Wizards has always enjoyed supplying us with little cycles of cards that all of the colors have access to. During Odyssey, they gave us both the Rites and the Dreams, a set of cards, at least one of each color, that required discards to power their effect. In Darksteel, Wizards continues this tradition with the Echoes. All of the Echoes have the same basic effect: you target something appropriate with your Echo spell, and then the Echo happens to everything else that has the same name.

It's a clever idea, and I definitely take my hats off to whoever came up with the concept. I like cards like the Echoes; they are simple and elegant, but have a little special something that makes them interesting. To my mind, that is good card design. Of course, depending on what you are doing, the Echoes were not all created equal. When it comes to sheer power, Echoing Ruin is the only card that is really seeing widespread play right now (because the Mirrodin Block makes us all want to play artifacts). Poor little Echoing Calm is like the runt of the litter, sitting off to the side, barely having anyone that wants to play with him. But, where the rest of the Echoes either blow something up or can be used as a combat trick, Echoing Truth gets a chance to be really creative.

The Basics (and then a little more)


Echoing Truth
When we look at Echoing Truth's ability, it starts out as quite straightforward: return a non-land to the owner's hand, and then return all permanents with that name as well. For the most part, since it can't return a land, it starts out as a weaker Boomerang. To make the most of the card, you really have to be making the most of the “return them all” feature.

Still, just starting at the basics, it's obvious you can use the card to save something that is going to be destroyed. If your opponent is going to take something of yours out, you can make it not happen (ho hum). At least a little bit more exciting is when you get to use a creature in combat to kill another creature, but save your own by bouncing it out of harm's way. Of course, that leads me to quickly imagine a dream block: my 3 Frogmites block a pair of Goblin Piledrivers and a Goblin Warchief, and with damage on the stack I save all of my little froggies.

Another thought that comes to mind pretty quickly are all of the decks that have used Boomerang just to get ready to counterspell something again. Many times, poor hapless Blue players have failed to stop an important card from coming down so they just want another shot at it. This is where Echoing Truth starts to shine.

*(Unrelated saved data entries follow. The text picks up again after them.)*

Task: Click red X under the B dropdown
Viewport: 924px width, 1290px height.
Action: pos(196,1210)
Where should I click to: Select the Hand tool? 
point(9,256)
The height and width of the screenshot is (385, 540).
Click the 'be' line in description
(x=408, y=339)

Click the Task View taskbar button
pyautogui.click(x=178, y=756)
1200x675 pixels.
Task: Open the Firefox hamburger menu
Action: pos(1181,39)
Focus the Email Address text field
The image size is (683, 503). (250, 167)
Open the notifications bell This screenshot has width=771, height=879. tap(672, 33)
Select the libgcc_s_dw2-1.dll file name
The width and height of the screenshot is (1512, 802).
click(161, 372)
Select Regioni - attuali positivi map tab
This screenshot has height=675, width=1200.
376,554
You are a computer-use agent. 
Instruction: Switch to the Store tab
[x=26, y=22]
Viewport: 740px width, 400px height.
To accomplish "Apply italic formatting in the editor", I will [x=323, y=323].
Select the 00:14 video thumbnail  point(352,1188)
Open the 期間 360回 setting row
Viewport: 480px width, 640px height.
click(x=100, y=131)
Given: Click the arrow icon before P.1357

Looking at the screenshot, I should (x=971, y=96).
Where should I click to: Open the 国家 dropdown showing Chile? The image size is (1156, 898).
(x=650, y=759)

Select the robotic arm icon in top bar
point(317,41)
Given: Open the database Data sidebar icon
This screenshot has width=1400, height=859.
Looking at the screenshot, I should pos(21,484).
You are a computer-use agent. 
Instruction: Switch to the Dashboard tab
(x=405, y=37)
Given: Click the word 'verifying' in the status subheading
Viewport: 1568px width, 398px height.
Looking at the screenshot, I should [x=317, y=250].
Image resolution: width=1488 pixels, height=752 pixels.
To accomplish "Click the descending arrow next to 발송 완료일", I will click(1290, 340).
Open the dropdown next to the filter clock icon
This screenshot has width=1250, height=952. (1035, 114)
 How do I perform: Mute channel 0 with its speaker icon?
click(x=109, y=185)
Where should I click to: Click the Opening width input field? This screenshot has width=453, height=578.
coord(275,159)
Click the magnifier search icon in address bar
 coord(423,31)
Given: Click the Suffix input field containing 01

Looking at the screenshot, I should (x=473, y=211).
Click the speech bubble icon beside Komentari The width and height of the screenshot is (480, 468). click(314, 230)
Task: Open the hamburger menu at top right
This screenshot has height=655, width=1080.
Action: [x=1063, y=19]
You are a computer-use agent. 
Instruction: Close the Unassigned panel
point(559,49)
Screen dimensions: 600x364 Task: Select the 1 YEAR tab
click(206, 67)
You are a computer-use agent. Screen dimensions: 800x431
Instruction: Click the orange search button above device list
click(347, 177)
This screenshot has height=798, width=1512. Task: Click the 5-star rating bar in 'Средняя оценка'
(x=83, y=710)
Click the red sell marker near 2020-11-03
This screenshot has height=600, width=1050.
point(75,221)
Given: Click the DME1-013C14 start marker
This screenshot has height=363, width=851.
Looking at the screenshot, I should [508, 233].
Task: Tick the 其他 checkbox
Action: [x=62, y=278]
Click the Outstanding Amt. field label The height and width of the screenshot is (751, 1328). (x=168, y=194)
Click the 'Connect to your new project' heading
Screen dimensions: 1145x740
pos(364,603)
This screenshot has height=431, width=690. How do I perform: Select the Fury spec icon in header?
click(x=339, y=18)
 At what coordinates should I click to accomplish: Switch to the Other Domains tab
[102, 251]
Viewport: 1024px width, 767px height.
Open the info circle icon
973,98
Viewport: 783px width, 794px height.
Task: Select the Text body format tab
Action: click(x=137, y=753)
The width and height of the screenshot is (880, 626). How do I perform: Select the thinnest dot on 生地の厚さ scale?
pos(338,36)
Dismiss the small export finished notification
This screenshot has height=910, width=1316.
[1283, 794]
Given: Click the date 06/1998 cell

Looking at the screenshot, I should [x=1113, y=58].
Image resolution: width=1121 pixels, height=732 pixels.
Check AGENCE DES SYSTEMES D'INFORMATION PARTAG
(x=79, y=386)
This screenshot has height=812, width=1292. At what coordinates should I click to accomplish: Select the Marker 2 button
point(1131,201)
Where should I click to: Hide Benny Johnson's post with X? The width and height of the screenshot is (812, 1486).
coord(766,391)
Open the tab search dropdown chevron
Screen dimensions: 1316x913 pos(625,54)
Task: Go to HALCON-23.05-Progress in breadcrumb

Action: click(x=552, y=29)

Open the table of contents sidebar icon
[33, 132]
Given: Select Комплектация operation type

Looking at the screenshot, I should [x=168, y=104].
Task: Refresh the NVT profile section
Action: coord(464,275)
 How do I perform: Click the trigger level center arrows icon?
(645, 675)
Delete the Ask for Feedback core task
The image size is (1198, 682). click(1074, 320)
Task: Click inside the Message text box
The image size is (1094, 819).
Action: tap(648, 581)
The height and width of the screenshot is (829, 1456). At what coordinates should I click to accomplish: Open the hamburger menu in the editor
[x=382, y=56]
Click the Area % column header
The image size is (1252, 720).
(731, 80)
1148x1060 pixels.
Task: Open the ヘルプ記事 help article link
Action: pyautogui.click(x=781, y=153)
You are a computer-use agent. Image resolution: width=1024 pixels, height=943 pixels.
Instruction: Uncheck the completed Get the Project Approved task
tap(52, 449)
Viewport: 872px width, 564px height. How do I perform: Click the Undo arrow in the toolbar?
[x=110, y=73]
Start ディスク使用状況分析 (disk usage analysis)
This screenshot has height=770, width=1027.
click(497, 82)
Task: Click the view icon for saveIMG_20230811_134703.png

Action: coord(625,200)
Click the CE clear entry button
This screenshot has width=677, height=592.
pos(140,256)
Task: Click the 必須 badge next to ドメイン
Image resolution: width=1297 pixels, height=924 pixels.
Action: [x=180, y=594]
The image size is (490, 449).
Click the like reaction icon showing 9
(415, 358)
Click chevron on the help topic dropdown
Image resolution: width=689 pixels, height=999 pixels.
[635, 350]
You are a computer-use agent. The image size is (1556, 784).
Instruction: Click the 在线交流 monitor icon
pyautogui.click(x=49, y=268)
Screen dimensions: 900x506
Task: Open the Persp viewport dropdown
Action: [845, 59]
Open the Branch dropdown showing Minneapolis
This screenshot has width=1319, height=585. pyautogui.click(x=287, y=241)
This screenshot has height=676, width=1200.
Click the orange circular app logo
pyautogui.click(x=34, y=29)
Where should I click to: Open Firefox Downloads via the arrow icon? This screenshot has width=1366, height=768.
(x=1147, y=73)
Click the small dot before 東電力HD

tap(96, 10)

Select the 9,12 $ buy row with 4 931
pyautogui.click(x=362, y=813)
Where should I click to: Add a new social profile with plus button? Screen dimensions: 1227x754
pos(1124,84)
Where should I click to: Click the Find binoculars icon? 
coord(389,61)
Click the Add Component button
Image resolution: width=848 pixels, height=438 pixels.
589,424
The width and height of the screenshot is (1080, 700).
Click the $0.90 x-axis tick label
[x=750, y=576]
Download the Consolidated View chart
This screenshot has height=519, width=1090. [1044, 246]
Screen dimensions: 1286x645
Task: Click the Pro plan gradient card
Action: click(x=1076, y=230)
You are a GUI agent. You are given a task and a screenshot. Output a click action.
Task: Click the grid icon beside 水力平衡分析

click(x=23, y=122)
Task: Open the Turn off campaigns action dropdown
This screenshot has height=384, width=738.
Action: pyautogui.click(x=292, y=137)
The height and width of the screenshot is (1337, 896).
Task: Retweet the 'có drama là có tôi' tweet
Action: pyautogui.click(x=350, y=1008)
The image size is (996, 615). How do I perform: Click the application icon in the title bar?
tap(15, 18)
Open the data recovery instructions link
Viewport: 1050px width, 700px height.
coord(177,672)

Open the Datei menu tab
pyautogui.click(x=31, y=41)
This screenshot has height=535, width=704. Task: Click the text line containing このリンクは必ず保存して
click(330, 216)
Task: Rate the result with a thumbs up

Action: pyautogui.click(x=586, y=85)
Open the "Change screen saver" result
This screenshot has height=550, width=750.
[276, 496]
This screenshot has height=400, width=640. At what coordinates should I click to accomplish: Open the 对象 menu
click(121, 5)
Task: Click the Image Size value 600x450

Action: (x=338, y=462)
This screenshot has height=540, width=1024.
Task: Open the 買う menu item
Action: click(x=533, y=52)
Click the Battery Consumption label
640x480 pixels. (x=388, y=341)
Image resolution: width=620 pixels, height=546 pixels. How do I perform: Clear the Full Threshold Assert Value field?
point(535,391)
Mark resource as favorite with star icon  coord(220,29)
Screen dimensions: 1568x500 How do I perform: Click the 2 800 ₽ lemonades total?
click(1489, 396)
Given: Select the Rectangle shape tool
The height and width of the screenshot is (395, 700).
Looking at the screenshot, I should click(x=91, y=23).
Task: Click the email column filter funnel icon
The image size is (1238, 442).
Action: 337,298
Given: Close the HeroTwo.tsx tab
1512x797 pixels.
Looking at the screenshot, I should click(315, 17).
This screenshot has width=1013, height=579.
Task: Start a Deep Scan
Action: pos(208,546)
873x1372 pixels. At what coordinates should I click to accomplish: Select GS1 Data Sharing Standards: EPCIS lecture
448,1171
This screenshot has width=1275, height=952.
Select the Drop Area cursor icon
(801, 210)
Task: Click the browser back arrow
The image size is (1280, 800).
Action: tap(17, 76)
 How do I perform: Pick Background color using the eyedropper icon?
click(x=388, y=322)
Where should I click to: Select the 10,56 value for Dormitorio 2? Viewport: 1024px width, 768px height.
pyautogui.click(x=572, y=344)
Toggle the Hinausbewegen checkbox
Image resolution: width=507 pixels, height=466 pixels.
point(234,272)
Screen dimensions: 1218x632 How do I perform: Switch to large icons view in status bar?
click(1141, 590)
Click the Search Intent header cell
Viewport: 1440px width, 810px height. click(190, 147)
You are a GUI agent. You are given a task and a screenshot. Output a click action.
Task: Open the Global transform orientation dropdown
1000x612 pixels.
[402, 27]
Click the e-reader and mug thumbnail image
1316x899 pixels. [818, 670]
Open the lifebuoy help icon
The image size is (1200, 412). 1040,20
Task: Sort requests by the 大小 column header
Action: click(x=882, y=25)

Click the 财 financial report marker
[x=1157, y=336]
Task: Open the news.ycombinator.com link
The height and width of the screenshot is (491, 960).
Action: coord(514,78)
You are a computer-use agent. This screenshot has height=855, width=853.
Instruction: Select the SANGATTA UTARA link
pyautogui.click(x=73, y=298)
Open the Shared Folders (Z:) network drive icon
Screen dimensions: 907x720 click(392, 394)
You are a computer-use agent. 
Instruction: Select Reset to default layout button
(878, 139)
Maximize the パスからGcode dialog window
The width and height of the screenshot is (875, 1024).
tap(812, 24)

Some cards bring out their effect and really make life difficult on a player. Damping Matrix is one of those cards that is seeing a lot of play. Bane to Arcbound Ravagers and Skullclamps (not to mention big boys like Arcanis), one Damping Matrix in play can cause a lot of frustration for a mostly Blue deck. Even for a deck that has a color that can handle them, when a second one drops, it almost begins to seem like the work it would take to clear it out (like finding and casting two Naturalizes) makes it almost not worth doing. In the same sense, when you are playing against Goblins and suddenly something like a Living Death or a Patriarch's Bidding brings back a ton of little red men, those two or three Goblin Warchiefs all need to be gone, or else. Echoing Truth is one of the only cards that can do the job in both cases. You'll certainly have to deal with them when they come back the second time, but that's what the rest of a Blue deck is for.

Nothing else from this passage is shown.